Após a alta hospitalar, Marcela foi com sua mãe Cacilda Galante Ferreira morar em uma casa na cidade. A necessidade de estar perto de um lugar com assistência médica impediu-as de irem para o sítio da família, onde vive o pai de Marcela, agricultor, Sr. Dionísio Justino Ferreira, com as duas filhas do casal: Débora (19 anos) e Dirlene (16 anos). Em 20 de novembro de 2007, Marcela comemorou seu primeiro aniversário. Em 26 de março de 2008, o Diácono Fábio Costa, que a havia batizado na Santa Casa, logo após o nascimento, completou os ritos do Batismo. Foram padrinhos o prefeito e a primeira dama de Patrocínio Paulista.

A saúde de Marcela parecia muito boa até as 7 horas do dia 1º de agosto de 2008, quando ela vomitou após tomar o leite dado por sua mãe pela sonda nosogástrica. Ao perceber que sua filha ficou arroxeada e com dificuldade de respirar, Sra. Cacilda levou-a imediatamente à Santa Casa de Misericórdia de Patrocínio Paulista, onde foi feita uma radiografia que constatou pneumonia aspirativa total do lado direito. Dra. Regina Helena crê que a pneumonia tenha sido causada por aquele vômito ou por um vômito do dia anterior. Às 12h30min, Marcela sofreu uma parada cardiorrespiratória, mas recuperou-se através de massagens e de um micro-ressuscitador. A médica pediu então uma vaga na Santa Casa de Misericórdia de Franca, ao mesmo tempo em que perguntou para a mãe: “Cacilda, você está preparada?”. A resposta foi firme: “Eu sempre estive preparada. Ela é minha enquanto Deus quiser. Ela foi um anjo que Deus me deu”. Às 14h15min foi comunicada a existência de uma vaga em Franca. Marcela e Sra. Cacilda foram à Santa Casa daquela cidade, acompanhados da médica pediatra Dra. Márcia Beani. Internada na UTI daquele hospital, Marcela iria falecer às 22 horas. No dia seguinte, após um grande velório (“todo o mundo queria pegar na mãozinha dela”, diz sua mãe), o corpo de Marcela foi sepultado às 17 horas no Cemitério Municipal de Patrocínio Paulista.

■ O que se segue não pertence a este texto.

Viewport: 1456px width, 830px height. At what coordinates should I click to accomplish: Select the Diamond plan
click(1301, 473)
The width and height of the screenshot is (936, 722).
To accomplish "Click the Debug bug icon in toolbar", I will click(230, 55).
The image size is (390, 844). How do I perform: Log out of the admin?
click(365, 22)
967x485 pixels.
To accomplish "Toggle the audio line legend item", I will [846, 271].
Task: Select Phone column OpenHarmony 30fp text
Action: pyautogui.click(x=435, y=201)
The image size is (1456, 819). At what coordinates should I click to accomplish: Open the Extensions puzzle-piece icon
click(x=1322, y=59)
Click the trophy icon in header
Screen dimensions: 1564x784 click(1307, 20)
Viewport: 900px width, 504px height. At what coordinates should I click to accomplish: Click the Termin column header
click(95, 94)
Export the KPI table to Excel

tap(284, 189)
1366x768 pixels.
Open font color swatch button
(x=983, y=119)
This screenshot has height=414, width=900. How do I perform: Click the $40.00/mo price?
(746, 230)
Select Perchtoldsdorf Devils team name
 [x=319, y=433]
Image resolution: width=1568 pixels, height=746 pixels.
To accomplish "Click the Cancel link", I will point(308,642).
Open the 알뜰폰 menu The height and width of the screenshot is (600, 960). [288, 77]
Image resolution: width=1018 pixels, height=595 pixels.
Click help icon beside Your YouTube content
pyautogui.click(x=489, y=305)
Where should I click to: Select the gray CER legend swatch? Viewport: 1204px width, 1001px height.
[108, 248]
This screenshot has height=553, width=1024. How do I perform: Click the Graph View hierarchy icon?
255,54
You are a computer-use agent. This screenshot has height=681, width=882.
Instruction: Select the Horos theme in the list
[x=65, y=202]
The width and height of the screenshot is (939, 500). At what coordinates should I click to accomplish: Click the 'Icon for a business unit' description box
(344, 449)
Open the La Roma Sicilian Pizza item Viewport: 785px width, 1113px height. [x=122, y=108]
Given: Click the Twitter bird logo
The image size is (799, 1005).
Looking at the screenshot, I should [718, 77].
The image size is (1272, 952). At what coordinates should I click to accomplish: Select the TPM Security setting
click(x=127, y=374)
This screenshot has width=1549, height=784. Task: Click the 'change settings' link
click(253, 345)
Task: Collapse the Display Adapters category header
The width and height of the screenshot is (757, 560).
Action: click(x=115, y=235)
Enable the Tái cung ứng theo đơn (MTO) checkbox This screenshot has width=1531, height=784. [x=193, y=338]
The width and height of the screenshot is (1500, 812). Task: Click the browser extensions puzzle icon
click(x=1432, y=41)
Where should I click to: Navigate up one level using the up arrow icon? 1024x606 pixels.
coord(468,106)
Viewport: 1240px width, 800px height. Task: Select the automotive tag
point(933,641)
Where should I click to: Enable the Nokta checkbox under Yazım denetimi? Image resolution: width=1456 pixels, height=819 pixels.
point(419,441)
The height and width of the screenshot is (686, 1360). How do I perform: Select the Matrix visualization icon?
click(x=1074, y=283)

Interrogada sobre a morte de sua filha, Sra. Cacilda afirma: “Triste eu fiquei. Mas chorar, eu não chorei. Eu não estou perdendo ela. Deus está vindo buscar uma coisa que é dele, a jóia rara que eu cuidei. Estou sentindo a falta dela, mas a consciência está tranqüila. Fiz a escolha certa: a vida dela”.

Segundo a mãe, “Marcela uniu mais a família… A gente fez tantos amigos… Agora ela está lá na presença de Deus, cuidando de mim, me dando forças para suportar a falta dela”. A frase que sintetiza o pensamento de Sra. Cacilda é esta: “Só tenho que agradecer”.


Peculiaridades do caso Marcela

O Brasil conhece outro caso de anencefalia em que a criança recebeu alta hospitalar: Maria Teresa, nascida em 17/12/2000, em Fortaleza (CE), recebeu alta depois de 19 dias e só veio a falecer em 29/03/2001, portanto com mais de três meses de nascida.[2]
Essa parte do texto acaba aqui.